● Selected extract
[BEGIN]

Digitalization is an interesting phenomenon: despite its technological groundings it clearly points to non-technological innovation potential (Jeannerat & Crevoisier, 2011). Through digitalization, brand building is becoming a dialectic and participatory approach where managers are said losing their control over brands (Ind, 2015). Digitalization can nowadays be regarded as a megatrend which results that both brand building and brand management must adapt to new challenges (Wiedmann, 2015). One of its effects is the growing customer engagement in business, marketing and branding activities, which is increasing to an extent that Boyd et al. (2014) call customer engagement a norm in today’s marketplace. Indeed, brands need to become agile in order to adjust to changing situations (Lusch & Vargo, 2006), but it is not plausible to expect them to develop without brand or marketing management interference. The brand development and brand management scholars and practitioners this development situates in front of a dilemma: how to positively acknowledge societal changes without simply adjusting to the customer demands and how to integrate brand development in the management practice (Wiedmann, 2015)? Ignoring the customers is risky, as it can lead to a dissonance between what managers think customers do, and the reality how they use and build brands (Ind, 2014). These challenges implicate digitizing as a resource for innovative brand development processes with potential for value creation. Most studies on cocreational opportunities for value creation are conducted from the perspective of single companies. Research on digitalization from a multistakeholder perspective is needed (Ramaswamy & Ozcan, 2016). This chapter scrutinizes digitizing as a resource for innovative brand development processes in the tourism sector, which enables a multistakeholder perspective on the topic. The chapter discusses brand development with the help of two tourism destinations consisting of a number of companies with one shared brand: Christmas. The destination brand ownership is distributed among many interests and so differs from brands owned by individual companies. Destinations, consequently, offer a fresh perspective on the study of digitalization as a resource within co-creative brand development.

[END]

● Given data
[BEGIN]

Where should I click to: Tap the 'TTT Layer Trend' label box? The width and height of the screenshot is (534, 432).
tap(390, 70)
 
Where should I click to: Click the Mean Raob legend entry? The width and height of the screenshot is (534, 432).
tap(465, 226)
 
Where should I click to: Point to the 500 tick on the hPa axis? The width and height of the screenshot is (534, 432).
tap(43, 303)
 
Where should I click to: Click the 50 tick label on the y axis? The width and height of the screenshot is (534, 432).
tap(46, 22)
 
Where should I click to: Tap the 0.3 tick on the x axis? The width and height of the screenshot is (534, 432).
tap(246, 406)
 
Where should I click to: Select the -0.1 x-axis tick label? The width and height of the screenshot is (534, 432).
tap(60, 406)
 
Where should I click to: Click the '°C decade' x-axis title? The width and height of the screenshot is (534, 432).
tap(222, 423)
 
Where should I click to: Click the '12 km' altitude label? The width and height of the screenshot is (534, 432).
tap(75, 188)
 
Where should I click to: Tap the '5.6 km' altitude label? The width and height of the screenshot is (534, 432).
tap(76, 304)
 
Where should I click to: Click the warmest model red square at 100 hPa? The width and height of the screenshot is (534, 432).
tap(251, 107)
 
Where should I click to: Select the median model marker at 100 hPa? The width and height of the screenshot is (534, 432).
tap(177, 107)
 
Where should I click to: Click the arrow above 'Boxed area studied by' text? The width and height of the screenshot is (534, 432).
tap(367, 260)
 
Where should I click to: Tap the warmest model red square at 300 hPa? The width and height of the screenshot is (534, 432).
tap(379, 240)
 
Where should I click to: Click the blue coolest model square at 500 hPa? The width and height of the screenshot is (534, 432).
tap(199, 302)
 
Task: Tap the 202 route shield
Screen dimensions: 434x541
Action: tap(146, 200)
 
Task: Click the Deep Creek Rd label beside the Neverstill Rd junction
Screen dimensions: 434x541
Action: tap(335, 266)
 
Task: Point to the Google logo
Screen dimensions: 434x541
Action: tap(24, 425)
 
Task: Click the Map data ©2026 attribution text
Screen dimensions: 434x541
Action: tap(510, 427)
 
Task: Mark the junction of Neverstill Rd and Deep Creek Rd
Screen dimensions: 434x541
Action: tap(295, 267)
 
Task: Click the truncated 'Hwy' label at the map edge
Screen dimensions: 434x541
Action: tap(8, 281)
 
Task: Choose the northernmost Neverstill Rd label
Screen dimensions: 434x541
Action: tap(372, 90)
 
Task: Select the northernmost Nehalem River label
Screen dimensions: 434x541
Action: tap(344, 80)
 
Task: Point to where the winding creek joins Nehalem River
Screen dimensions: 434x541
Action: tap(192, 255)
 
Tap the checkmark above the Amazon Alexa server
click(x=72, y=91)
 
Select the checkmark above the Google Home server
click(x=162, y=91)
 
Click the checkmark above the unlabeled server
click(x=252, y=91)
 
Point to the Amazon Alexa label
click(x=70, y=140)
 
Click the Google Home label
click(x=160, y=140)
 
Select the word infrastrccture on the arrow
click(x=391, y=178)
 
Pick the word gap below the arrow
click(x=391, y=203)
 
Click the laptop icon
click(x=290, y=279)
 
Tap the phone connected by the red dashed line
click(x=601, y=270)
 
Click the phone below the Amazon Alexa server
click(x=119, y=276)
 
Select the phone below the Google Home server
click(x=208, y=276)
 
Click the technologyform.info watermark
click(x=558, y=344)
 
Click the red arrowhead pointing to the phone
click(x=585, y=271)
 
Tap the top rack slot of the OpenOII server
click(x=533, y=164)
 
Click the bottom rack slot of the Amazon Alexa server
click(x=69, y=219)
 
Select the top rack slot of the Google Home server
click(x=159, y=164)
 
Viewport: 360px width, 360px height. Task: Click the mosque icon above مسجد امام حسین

[END]
[BEGIN]

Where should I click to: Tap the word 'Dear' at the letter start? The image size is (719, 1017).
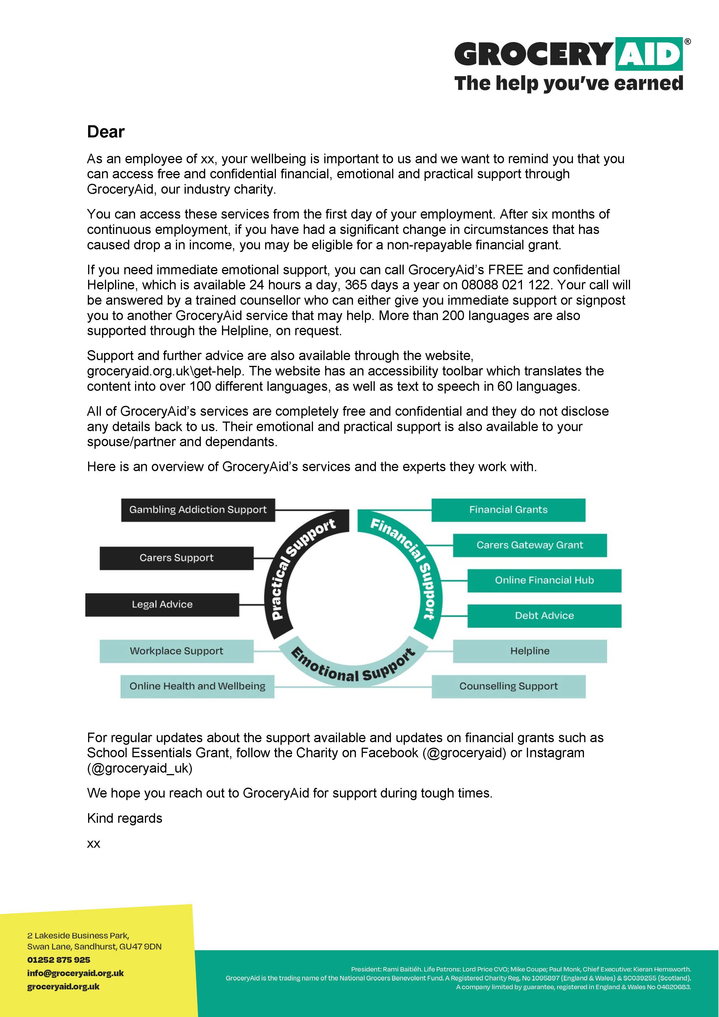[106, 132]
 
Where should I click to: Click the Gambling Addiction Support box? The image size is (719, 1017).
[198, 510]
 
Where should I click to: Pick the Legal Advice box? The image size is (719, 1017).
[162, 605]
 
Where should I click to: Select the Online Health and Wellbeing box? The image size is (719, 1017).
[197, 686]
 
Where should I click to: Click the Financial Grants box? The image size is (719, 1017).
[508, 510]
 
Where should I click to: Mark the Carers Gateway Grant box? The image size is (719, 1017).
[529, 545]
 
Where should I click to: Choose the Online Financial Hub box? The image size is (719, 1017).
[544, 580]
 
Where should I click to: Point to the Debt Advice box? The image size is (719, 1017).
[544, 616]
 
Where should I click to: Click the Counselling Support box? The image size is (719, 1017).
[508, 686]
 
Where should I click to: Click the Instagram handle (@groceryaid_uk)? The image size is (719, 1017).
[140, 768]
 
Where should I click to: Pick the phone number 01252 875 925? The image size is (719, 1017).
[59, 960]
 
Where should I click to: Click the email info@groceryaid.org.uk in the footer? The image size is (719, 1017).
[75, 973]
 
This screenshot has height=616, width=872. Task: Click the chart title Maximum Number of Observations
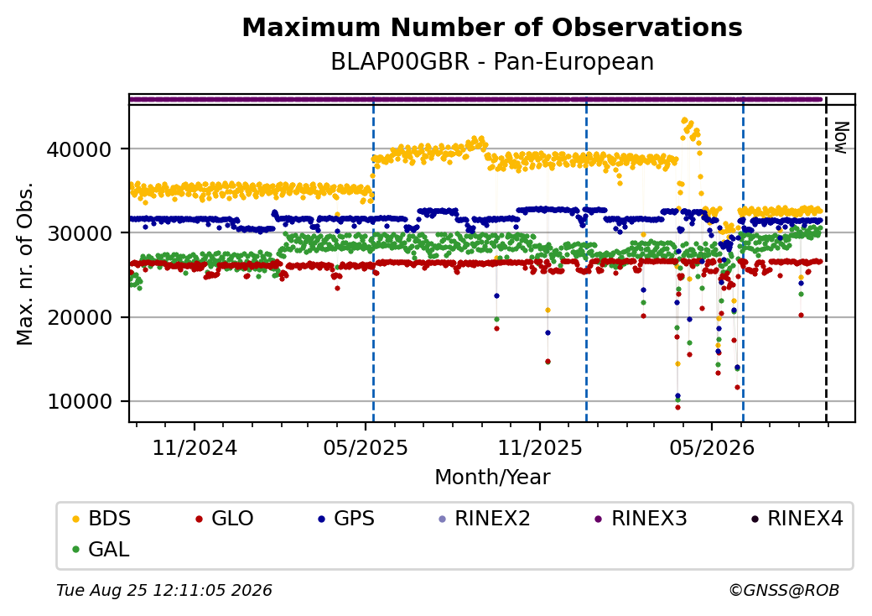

[END]

● Stated problem A
Answer these questions from the digitalization passage, one line each:
(i) What do Boyd et al. (2014) call customer engagement?
(ii) According to Ramaswamy & Ozcan (2016), what kind of research on digitalization is needed?
(iii) What is the shared brand of the two tourism destinations?
● Stated problem B
List every distinct work cited in the digitalization passage by author and year.
● Stated problem C
Does the digitalization passage support each statement? Answer yes or no and quote the words that settle it.
(i) Most studies on cocreational opportunities for value creation take the perspective of single companies.
(ii) Ownership of the destination brand rests with one company.
(iii) Brands can be expected to develop without interference from brand or marketing management.

● Answer A
(i) A norm in today's marketplace.
(ii) Research on digitalization from a multistakeholder perspective.
(iii) Christmas.

● Answer B
Jeannerat & Crevoisier (2011)
Ind (2015)
Wiedmann (2015)
Boyd et al. (2014)
Lusch & Vargo (2006)
Ind (2014)
Ramaswamy & Ozcan (2016)

● Answer C
(i) Yes: "Most studies on cocreational opportunities for value creation are conducted from the perspective of single companies."
(ii) No: "The destination brand ownership is distributed among many interests and so differs from brands owned by individual companies."
(iii) No: "it is not plausible to expect them to develop without brand or marketing management interference."